I love having fresh flowers in my house, but I hate it when they wilt after just a few days and have to be thrown away. So over the years, I've learned a number of tricks to help cut flowers last longer, from choosing the right varieties to exploiting the beauty of the last bloom. Here are a few hints; please feel free to share yours below.
- Choose sturdy varieties of flowers. Some flowers just last longer than others. Daisies, carnations, and hydrangeas will stay nice for quite a while, as will alstroemerias, which is why you often see them adorning the tables of restaurants.

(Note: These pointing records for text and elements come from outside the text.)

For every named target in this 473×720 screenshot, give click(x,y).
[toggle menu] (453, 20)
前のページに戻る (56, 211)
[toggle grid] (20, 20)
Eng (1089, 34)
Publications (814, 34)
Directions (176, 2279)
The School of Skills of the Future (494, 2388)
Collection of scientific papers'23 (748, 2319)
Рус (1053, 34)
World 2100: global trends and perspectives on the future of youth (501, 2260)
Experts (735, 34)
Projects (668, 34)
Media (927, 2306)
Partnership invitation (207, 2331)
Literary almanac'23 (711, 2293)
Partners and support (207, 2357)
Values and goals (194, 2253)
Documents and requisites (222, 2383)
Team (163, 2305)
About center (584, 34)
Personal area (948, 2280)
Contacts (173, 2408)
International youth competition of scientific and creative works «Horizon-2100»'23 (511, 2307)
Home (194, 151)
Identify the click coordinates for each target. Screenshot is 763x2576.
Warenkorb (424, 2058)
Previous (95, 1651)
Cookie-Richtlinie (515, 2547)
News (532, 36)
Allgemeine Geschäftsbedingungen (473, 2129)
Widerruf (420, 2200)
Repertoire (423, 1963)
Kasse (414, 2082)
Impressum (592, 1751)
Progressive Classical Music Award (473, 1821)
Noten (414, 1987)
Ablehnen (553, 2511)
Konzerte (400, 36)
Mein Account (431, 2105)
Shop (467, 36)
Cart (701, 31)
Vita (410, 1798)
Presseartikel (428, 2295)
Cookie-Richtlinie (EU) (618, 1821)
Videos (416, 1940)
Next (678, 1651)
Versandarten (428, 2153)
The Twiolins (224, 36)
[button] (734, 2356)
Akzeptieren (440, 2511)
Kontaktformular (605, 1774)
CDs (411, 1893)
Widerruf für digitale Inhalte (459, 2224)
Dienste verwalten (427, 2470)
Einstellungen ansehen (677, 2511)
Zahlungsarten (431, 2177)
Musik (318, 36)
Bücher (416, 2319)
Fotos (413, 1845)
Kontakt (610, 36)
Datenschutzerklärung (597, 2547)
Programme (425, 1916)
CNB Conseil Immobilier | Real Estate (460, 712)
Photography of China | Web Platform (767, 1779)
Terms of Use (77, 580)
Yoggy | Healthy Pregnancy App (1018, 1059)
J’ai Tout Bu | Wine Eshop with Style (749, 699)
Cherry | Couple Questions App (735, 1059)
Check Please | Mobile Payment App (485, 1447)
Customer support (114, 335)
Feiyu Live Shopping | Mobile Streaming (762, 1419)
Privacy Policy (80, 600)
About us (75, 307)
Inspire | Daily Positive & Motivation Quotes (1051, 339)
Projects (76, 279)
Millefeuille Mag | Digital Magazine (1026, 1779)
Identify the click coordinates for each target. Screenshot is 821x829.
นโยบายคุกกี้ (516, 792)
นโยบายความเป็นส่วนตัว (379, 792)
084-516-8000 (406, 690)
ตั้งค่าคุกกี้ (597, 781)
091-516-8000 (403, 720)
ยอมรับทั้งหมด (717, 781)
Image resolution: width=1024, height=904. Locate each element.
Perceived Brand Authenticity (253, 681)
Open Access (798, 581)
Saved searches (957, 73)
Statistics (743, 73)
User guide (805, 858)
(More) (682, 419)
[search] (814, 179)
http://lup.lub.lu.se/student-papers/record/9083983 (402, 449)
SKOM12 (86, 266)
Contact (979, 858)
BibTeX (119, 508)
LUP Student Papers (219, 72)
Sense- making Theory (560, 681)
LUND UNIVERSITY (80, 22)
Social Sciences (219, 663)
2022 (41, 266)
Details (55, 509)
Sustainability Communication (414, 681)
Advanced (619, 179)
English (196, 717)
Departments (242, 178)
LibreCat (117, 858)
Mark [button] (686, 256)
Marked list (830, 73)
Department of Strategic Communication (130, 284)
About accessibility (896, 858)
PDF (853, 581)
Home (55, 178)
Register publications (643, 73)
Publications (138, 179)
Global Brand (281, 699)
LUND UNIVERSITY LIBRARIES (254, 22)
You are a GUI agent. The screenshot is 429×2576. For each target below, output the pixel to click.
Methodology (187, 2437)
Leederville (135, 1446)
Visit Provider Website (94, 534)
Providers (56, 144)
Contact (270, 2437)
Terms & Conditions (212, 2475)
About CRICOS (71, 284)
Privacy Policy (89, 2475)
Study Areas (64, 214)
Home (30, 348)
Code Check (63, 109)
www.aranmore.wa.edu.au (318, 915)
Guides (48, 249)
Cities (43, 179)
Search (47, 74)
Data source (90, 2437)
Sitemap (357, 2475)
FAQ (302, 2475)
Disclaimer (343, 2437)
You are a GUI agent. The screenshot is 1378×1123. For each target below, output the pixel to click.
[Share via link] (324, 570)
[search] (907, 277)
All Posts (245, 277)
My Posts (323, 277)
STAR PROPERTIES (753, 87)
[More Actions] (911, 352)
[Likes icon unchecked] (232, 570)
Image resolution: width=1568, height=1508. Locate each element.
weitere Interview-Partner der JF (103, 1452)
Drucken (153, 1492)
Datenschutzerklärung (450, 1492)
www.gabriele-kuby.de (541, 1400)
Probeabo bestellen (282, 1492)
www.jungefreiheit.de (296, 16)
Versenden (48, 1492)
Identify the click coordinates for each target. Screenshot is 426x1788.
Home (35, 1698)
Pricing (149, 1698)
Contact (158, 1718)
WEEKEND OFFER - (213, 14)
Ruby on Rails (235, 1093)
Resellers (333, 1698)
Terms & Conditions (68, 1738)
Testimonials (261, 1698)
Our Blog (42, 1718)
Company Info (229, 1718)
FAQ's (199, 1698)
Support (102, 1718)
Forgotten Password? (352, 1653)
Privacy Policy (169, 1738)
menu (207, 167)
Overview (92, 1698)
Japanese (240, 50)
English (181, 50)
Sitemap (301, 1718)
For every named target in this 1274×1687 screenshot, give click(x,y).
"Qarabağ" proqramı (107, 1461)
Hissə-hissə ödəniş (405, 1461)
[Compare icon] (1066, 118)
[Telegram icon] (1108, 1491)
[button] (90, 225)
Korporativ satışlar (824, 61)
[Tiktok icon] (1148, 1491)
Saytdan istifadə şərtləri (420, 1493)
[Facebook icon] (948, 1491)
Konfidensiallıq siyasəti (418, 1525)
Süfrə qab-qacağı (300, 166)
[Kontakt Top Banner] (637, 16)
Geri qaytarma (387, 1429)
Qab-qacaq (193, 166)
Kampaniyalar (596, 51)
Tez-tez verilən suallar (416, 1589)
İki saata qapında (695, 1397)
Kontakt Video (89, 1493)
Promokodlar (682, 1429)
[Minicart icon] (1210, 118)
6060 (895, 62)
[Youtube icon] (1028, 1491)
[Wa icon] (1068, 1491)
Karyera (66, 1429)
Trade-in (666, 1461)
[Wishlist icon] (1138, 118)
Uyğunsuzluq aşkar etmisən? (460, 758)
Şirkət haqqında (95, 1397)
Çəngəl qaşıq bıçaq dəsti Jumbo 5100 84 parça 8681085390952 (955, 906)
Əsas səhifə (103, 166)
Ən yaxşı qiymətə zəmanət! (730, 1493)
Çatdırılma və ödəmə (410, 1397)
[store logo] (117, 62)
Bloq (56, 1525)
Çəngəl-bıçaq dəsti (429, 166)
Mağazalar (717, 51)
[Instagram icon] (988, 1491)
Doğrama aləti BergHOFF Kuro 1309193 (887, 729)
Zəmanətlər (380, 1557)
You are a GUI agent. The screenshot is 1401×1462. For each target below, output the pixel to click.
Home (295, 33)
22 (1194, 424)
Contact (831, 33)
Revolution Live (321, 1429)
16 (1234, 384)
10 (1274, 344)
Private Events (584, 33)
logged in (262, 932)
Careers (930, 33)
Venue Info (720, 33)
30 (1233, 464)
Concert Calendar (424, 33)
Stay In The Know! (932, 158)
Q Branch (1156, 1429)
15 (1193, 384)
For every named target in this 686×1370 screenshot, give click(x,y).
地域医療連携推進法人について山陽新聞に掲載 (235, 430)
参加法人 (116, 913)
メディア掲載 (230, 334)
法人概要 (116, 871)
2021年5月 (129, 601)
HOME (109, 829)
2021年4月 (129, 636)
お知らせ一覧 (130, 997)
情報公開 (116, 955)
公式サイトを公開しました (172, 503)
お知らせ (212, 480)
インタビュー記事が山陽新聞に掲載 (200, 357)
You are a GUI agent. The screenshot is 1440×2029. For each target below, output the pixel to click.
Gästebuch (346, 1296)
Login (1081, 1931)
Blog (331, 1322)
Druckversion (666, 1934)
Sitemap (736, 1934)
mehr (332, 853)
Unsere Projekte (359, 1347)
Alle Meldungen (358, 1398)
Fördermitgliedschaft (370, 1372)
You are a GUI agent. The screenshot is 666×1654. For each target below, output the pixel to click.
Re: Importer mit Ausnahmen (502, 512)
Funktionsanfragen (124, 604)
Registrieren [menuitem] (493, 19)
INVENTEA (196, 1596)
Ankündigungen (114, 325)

- Seek out tightly closed buds. Particularly for shorter-lived flowers—such as stargazer lilies, roses, and tulips—buy buds that aren’t quite open yet and let them bloom in the vase.
For the rest of my tips,
- “Cut in” the stems. Before putting a batch of flowers in water, cut each stem at an angle with a very sharp knife. Also, you know that packet of flower food that often comes with an arrangement? Use it.
- Keep the water fresh. Just as you would with a plant, keep adding water to the vase as the flowers soak it up. Every few days, dump the dirty muck and replace it with fresh water.
- Weed out the wilted ones. Instead of tossing a whole bouquet with a few brown blooms, pick out the troubled flowers and toss them, then transfer the ones that still look nice to a smaller, clean container.
- Down to just one flower? Display it solo in an understated bud vase.